July 24, 2008

science of pretending

I've figured it out. The reason I don't have that many girl friends is because I will always get ditched in favor of needy exboyfriends. Drunk and needy exboyfriends usually. Boo.

I asked myself if I would do the same thing to a fellow sister (sistah?).
And the answer I came up with was DEPENDS.
Actually, it was NO because that would never happen to me. No former beau is ever going to get sauced and go looking for me at some random hour and spill his heart out. I guess that's just not my type. If I had a type. I think I'm still too young to have a type.
I can count all my exes on one hand and if put all in a room together, I highly doubt they would get along or have anything in common to talk about. Except maybe about how I'm a life ruiner apparently.
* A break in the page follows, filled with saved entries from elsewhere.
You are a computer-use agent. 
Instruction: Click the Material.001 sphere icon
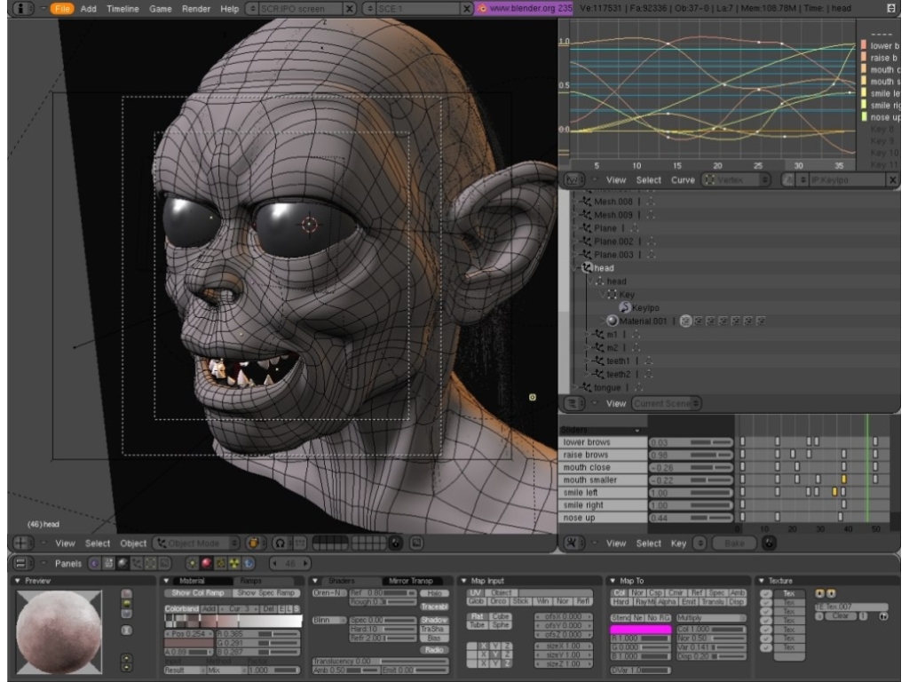612,321
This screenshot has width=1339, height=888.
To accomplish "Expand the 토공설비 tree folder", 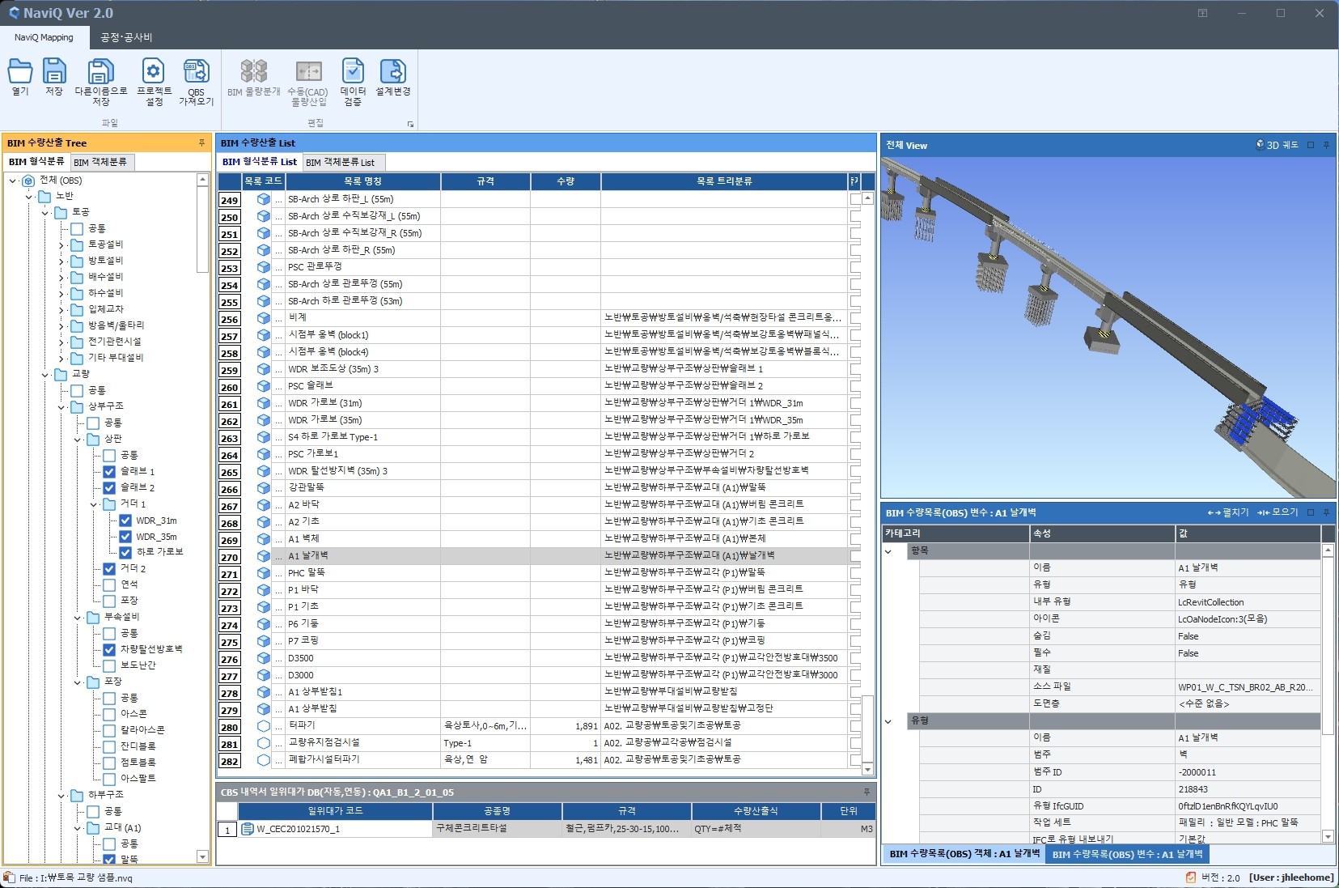I will coord(61,245).
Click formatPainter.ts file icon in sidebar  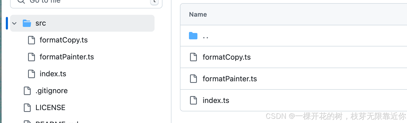coord(31,57)
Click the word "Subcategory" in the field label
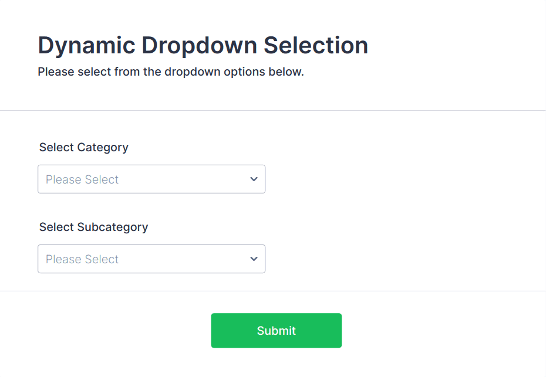Screen dimensions: 546x377 113,227
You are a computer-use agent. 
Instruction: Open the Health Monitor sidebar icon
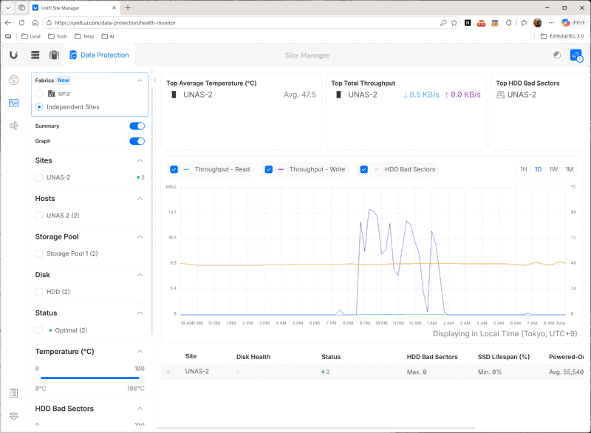point(13,103)
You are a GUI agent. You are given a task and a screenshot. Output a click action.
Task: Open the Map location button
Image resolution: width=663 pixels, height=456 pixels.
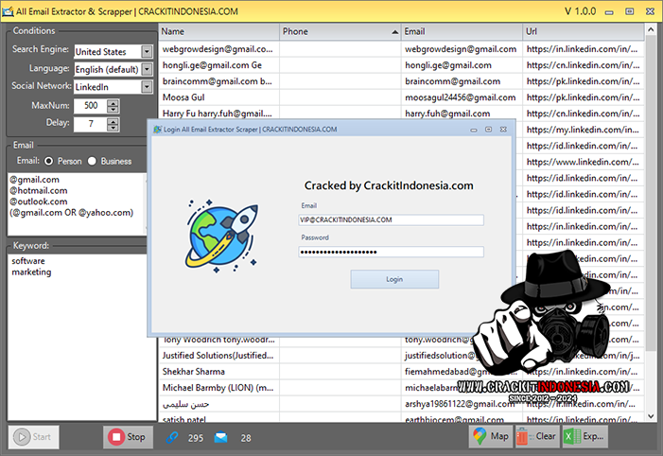[x=491, y=436]
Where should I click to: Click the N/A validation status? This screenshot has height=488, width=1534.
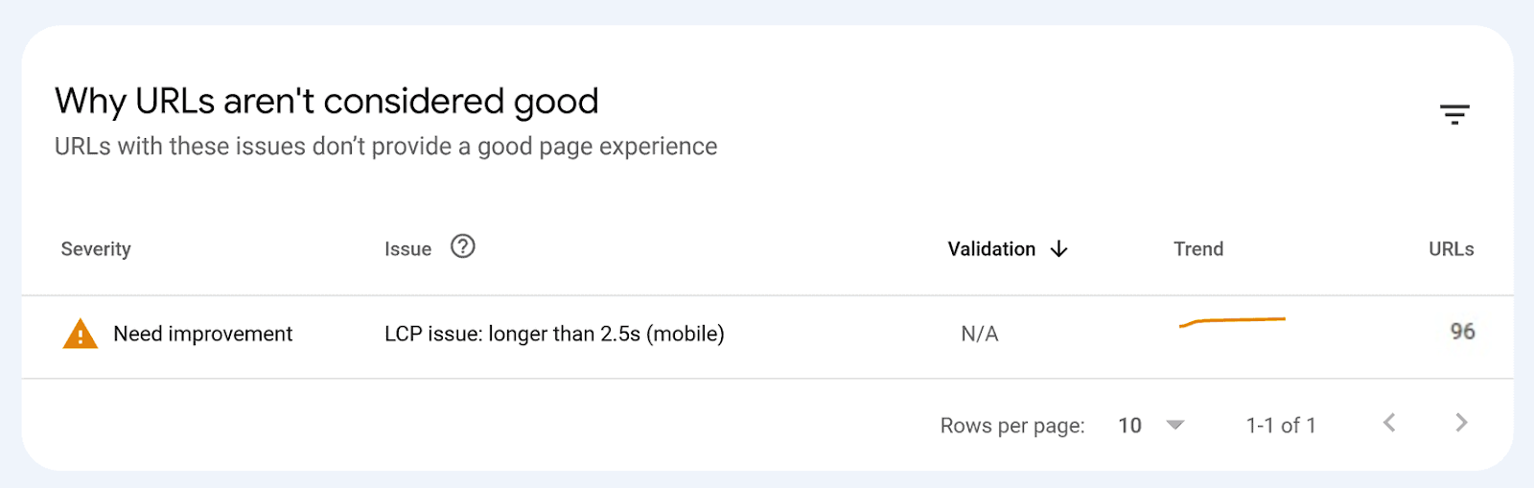point(980,334)
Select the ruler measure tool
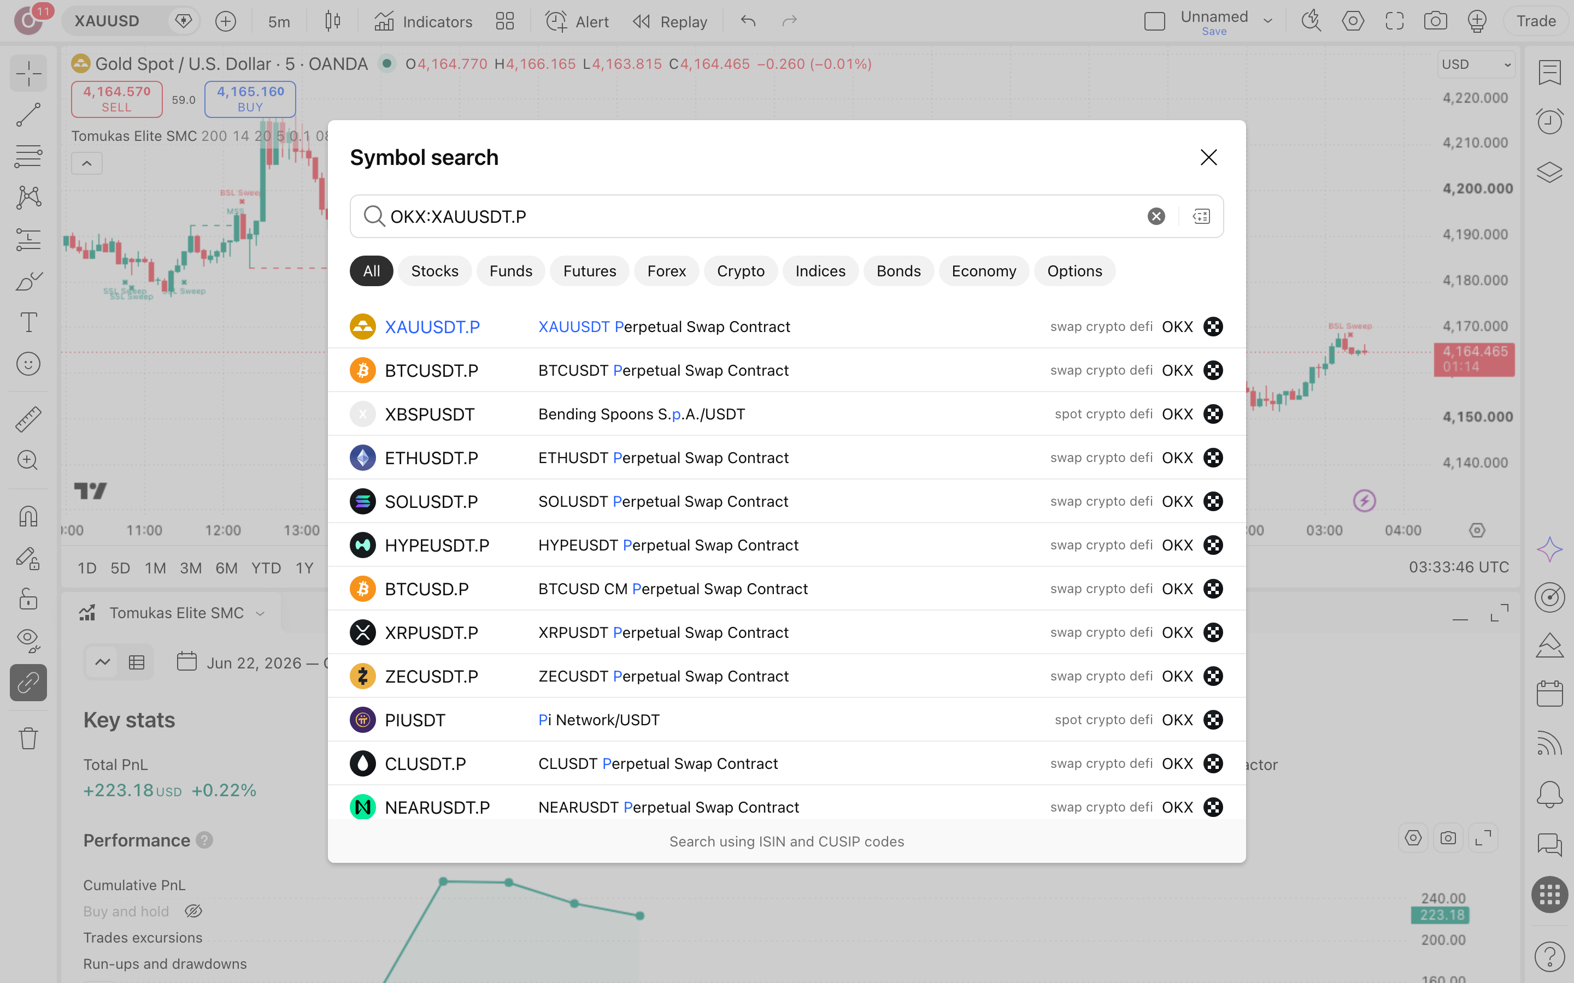This screenshot has height=983, width=1574. click(x=28, y=419)
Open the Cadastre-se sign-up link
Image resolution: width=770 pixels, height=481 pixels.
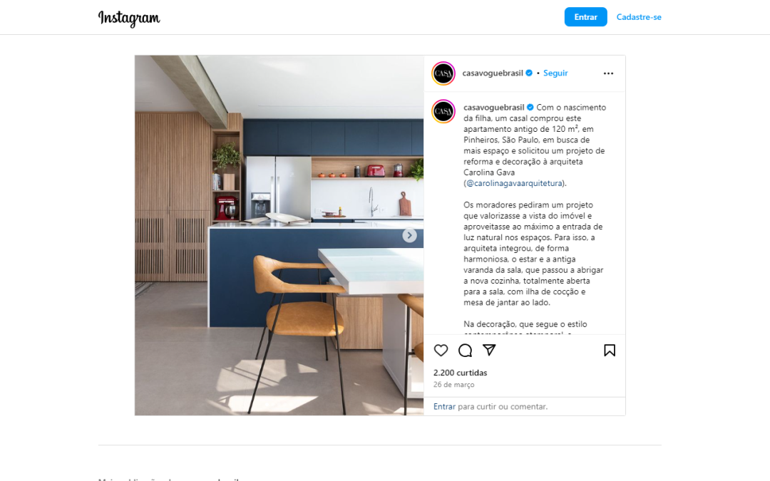(x=638, y=16)

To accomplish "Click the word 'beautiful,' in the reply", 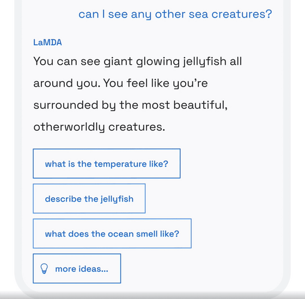I will tap(200, 105).
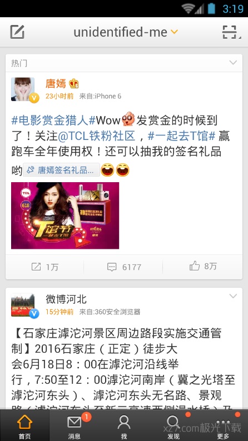Open comments icon showing 6177
The image size is (248, 441).
[124, 267]
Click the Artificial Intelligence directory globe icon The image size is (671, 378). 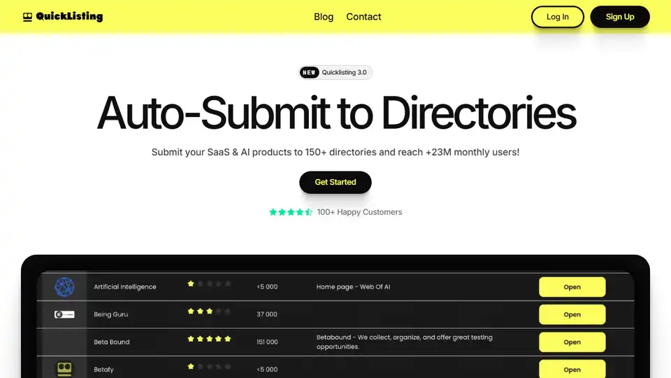pyautogui.click(x=64, y=286)
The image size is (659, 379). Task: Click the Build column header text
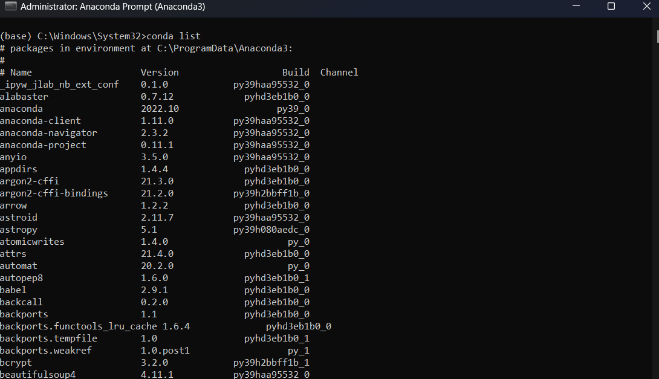[x=296, y=72]
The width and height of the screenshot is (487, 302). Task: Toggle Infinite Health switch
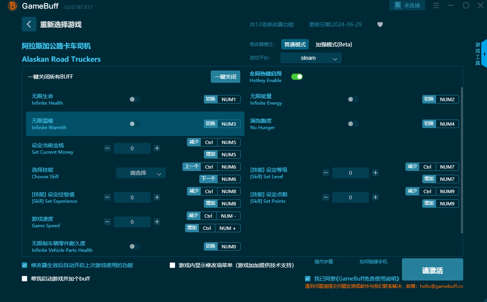point(135,99)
Speaking of which, the past four days have made me really wonder, what am I doing with this dude? I thought about it and it's stupid and maybe a bit twisted and I should just stop because when it comes down to it I'm only sticking around out of fear, not love. There are several fear-based things you should not do. Staying, is one of them.

A and I had this conversation when we were catching up last week. How you know you really love someone when you can really say that you hate them but you still want to be with them. After 3 years with her man, I'd gather she probably hates him a lot.



I've developed my own principle that if you are planning to hurt someone for whatever reason, or know something that is going to hurt someone but maybe you don't want to hurt them just now, it is best to not tiptoe around it and just do it as fast and hard and as simultaneously as possible in one continuous moment. A sort of Band-Aid situation. They'll appreciate all the time you'll have saved them. It' s a gross feeling to know you are wasting someone else's time.

Also there's a real good chance that the person who you don't want to hurt has already known for weeks what you refuse to admit and is really quite intrigued with what makes you choose the careful words you do.

I figure,
it wouldn't be the first time anybody has made a decision based on what I did or said in the heat of some moment. If that is the case. I need to stop doing that.

Like I said, enough. Enough now.

1 comment:

K-Hawk said...

On culture shock you ditched me for you know what.